Sunday, July 7, 2013

Disciplining Someone Else's Children

This foster parenting thing comes with its challenges and eye openers.  As I mentioned before, I feel very green with these little guys.  I think a lot of it can be credited to the fact they have come into our home with habits that our children didn’t have at their ages, and we have to discipline differently than we did with our children.  I didn’t realize that certain behaviors could be developed or so engrained by such a young age.  I realize a lot of it has to do with culture and parenting or the lack of parenting, but I am still shocked at times.

Jay and I are firm believers of stern, consistent, and loving discipline.  We were active parents from the moment each of our children were born.  If one of our children misbehaved, they were warned, but if they tested a boundary they got spanked/smacked on the bottom.  Let me stress – NOT whipped or beat, just smacked on a padded bottom and a stern “NO”.   After they were disciplined, we would discuss why they got in trouble and we assured them we loved them and it was important for them to listen because we were only trying to keep them safe. 
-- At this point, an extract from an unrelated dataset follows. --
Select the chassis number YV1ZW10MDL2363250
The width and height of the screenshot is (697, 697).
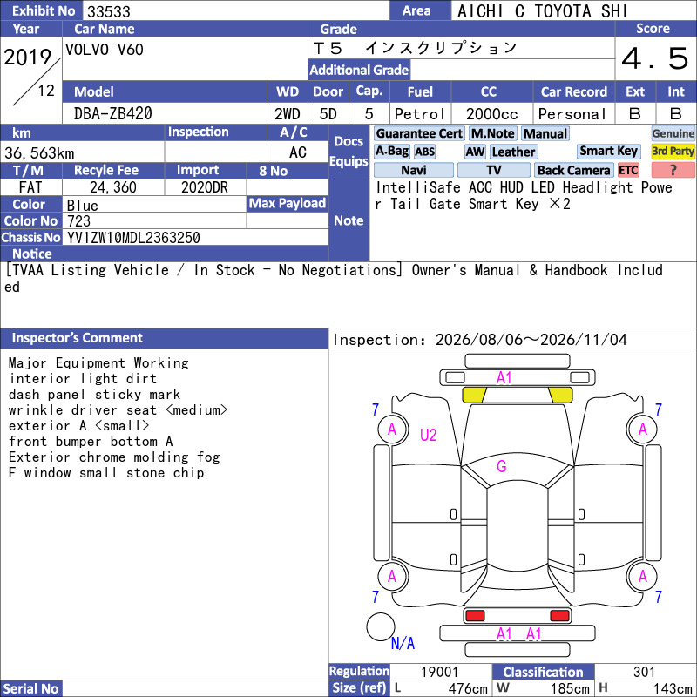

These little guys have come into our home set in their ways, and our only option of discipline is redirection, time-out, or logical consequences.  Which are the biggest jokes. Some days, one little guy will end up in time-out to only have to stay in time-out because of his behavior while in time-out.  Then we talk about why he was put in time-out and he apologizes (with coaching) to only end up right back in time-out for the same behavior because really, having to sit for a few minutes isn’t that big of a deal.  We are even trying the sticker reward chart to encourage positive choices; however, Jay nor I believe in bribing kids to behave.  Has anyone thought about the fact we have a generation known as the “Me Me Me Generation” and they’re coined to have a narcissistic personality.  Hmmm. I wonder why?!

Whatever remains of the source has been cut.